> [Task directions]:
Reading the records below, count the lines in which the string "label" appears; write the number only.
======== Records to use
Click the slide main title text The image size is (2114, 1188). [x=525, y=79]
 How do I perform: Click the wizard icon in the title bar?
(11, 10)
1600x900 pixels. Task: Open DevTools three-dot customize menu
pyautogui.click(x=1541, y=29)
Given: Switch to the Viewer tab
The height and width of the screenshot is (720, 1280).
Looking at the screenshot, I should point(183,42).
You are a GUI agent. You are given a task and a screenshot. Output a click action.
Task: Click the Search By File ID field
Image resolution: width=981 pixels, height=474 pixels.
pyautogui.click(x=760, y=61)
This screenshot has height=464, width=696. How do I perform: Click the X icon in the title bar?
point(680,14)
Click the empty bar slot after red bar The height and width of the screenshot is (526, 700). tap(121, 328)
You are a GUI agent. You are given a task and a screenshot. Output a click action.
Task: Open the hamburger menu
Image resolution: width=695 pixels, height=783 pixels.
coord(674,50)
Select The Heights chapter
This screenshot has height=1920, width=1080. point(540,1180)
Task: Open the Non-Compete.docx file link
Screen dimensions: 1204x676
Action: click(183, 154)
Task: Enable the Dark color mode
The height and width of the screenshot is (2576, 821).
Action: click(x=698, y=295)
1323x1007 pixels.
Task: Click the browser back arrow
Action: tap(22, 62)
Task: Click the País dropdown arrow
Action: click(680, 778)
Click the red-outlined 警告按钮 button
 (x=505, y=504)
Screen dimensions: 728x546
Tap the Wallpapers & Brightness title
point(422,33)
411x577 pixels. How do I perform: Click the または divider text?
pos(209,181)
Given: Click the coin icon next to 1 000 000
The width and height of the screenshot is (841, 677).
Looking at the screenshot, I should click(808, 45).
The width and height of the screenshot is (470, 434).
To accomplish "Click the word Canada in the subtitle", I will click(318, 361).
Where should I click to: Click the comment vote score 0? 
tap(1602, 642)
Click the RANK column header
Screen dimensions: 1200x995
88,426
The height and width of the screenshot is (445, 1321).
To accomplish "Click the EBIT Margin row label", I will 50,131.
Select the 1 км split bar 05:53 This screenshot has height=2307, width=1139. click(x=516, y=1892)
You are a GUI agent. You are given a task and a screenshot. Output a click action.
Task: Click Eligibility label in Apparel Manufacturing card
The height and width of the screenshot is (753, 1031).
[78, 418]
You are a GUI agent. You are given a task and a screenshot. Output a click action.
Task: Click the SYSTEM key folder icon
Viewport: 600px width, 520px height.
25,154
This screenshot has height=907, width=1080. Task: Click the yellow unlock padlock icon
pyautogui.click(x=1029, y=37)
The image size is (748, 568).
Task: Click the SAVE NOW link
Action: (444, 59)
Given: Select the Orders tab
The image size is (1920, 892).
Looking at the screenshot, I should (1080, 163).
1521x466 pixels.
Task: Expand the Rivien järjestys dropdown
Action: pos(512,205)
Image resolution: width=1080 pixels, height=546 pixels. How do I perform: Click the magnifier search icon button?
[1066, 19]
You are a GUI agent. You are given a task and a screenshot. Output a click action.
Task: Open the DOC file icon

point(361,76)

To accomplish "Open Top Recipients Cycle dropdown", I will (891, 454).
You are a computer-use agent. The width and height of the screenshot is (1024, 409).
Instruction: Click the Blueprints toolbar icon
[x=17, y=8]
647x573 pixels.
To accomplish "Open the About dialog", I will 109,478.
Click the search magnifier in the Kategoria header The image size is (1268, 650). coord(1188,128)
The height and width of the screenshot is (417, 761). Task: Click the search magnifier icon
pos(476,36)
================
> [Result of the task]:
2